Why Do We Dislike Talking on the Phone?
Millennials do not enjoy talking on the phone. While this affliction is more common in people born in the 80s and 90s, you can also be over the age of 40 and still dread answering the phone. Some millennials feel like talking on the phone is inefficient. They’ll use their phone for other things, including social media posts and dating, but calling on the phone seems like a relic from another time.
But that’s not the only thing that’s going on here. If you hate using your phone to talk to people, here are three possible explanations.
The signal is bad
If you’re a young person who talks to someone on the phone, there’s a good chance it’s one or both of your parents. We’ll do things for our parents that we might not do for our peers. But talking on the phone to Mom or Dad can be frustrating when the signal is bad, as most of the call involves you asking each other to repeat what you said.

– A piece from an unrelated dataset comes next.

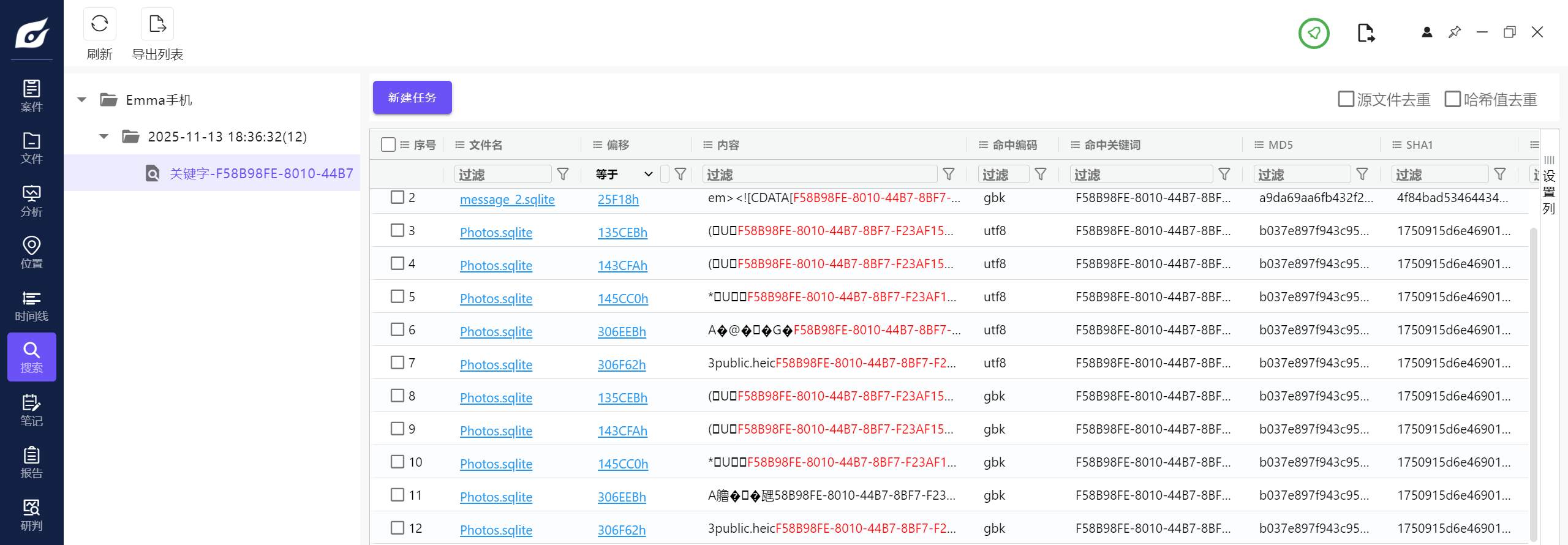The width and height of the screenshot is (1568, 545).
Task: Collapse the Emma手机 tree node
Action: pyautogui.click(x=82, y=100)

This can happen with just about any cell phone company. It may not even be the fault of that cell phone company. It might have something to do with the type of building you’re in. The more solid the building, the more likely it is that you’ll have at least occasional problems with the reception. A Verizon signal booster is a worthwhile investment, since you’ll be able to hear every conversation loud and clear.
Depending on who you’re talking to, that may not always be great. But hey, at least you’ll have no doubt that your mom is asking, “When you are going to have kids?” for the third time this month.
We don’t know who’s calling
Say your phone rings, and it’s a local number, so you answer. Immediately, one of two things happens: it might be that a live person is trying to sell you something, which is frustrating. But having a robot respond might be even worse. Because in that situation, you know the person who wants your money couldn’t even bother calling themselves.
In 2019, half of all mobile phone calls are expected to be spam. In the past, you could just not answer phone numbers that weren’t local. But the scammers have adapted in unfortunate ways. If you’re in California and they’re overseas, they can simply use technology to “spoof” a local number so the spam caller appears to have the same area code as you.
In some cases, you’ll even get angry calls from real people who think you called them. If your number appeared on their Caller ID, that would usually be a reasonable assumption. But spam calls have their own set of rules, and this means they spoofed your phone number when calling someone.
First of all, you should know that the “IRS agent” on the other line is not real. No real government official would demand payment in iTunes gift cards. If you’re fed up, you can simply stop responding to callers that aren’t in your contacts list. It’s a drastic option, but it might be the best one available right now.
Texting requires less effort
Finally, there’s the simple fact that texting is less stressful and (frankly) invasive than talking on the phone. You can talk to someone via text whether you’re on the subway or in bed. You don’t have to clear your throat first. If you’ve been talking all day at work, then texting isn’t going to make you lose your voice.
A text can also be a clearer way to communicate than a voice call. Voice calls are more subject to misinterpretation. You may say one thing, but the person you’re talking to might hear something else entirely, especially if they’re in a noisy environment. Sometimes things like sarcasm can be harder to pick up over text, but at least the other person will be able to read the words you sent.